The action of the trial court in giving charge 2 requested for the plaintiff, and in refusing charges 12, 13 and 14, asked by the defendant, is fully sustained by the foregoing views of the law in the premises.
It was not essential to a recovery by plaintiff that lad faith on the part of Mrs. Maxwell should be shown, assuming that she paid value for the goods. It would have been quite sufficient to a verdict against her if the jury had found that she knew facts and circumstances which should have excited inquiry on her part, which if diligently prosecuted would have led to a knowledge of fraud of J. K. Maxwell & Co., and that either her suspicions were not thereby aroused, or that she negligently failed to prosecute the inquiry. And while the purchase by her under these circumstances would have been a purchase constructively in bad faith, or in what the law deems bad faith, though untainted with any evil intent, the jury would not have so understood charges 4 and 5 requested for defendant in all probability; but to the contrary they might have been misled thereby to the conclusion that their verdict should be for the defendant unless they believed Mrs. Maxwell had actually and affirmatively intended to defraud. These charges were, therefore, properly refused.
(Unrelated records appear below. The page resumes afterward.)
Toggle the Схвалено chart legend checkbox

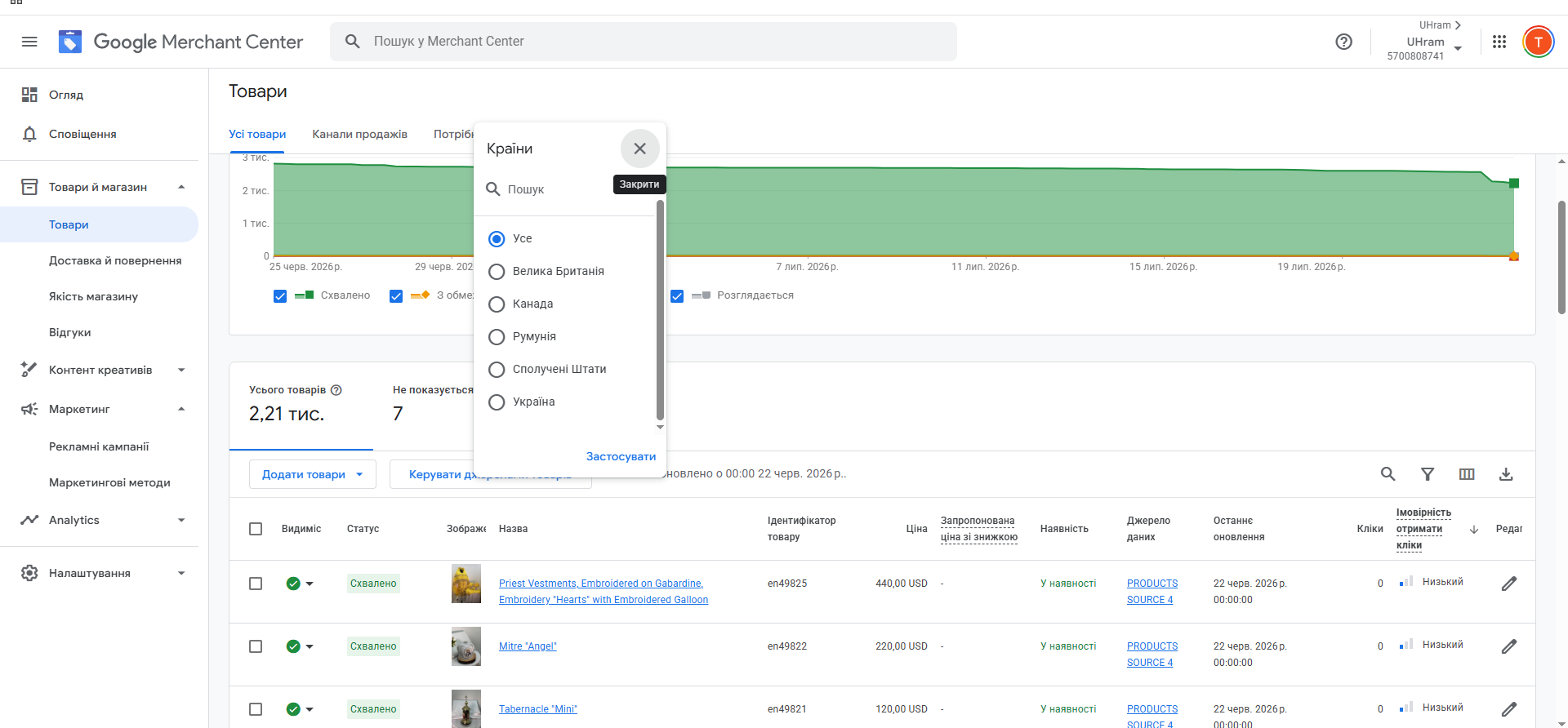[280, 296]
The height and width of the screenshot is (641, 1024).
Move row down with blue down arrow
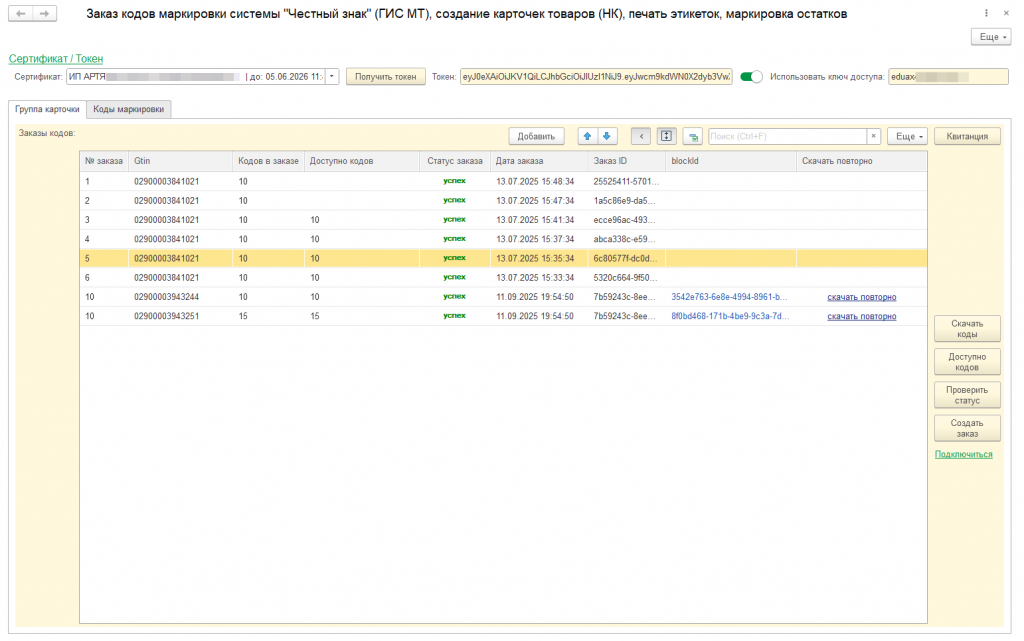point(606,136)
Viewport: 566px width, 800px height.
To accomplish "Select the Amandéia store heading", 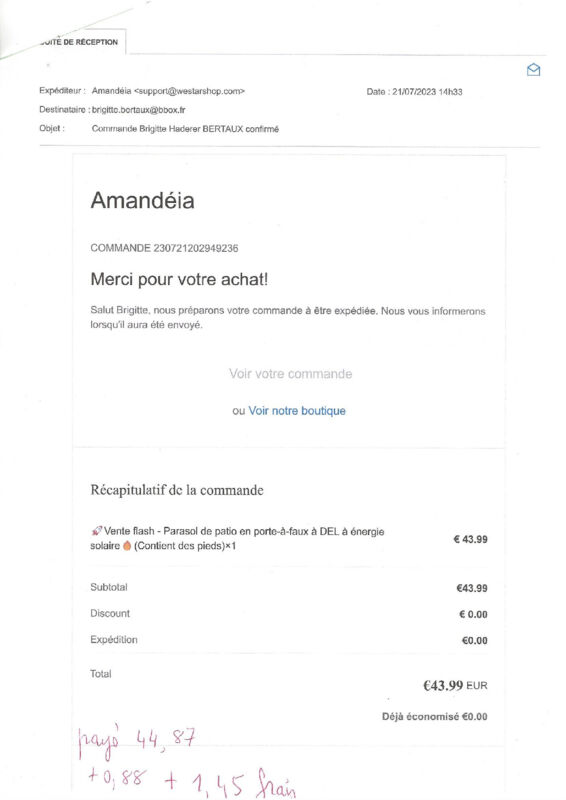I will coord(142,201).
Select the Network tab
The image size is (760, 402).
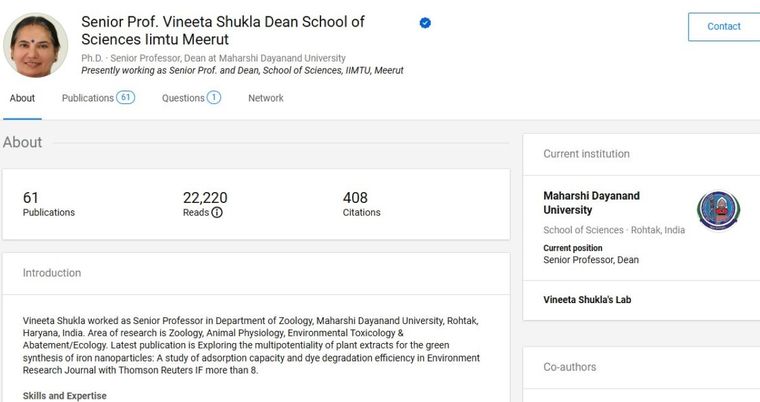pos(266,98)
The fact that one of the firm of purchasers represented to the agent of the seller, who made the sale involved here, a year before such sale, that his firm owed only one hundred dollars, when in fact they owed largely more than that, though perhaps of little probative force because of the lapse of time, was yet pertinent, relevant and material, as tending to show concealment of their *311insolvent condition from the party who subsequently made the sale involved here. — Robinson & Ledyard v. Levi, 81 Ala. 134.
We have considered all the rulings of the trial court referred to in the brief of appellant’s counsel, and find no error in them.
Affirmed.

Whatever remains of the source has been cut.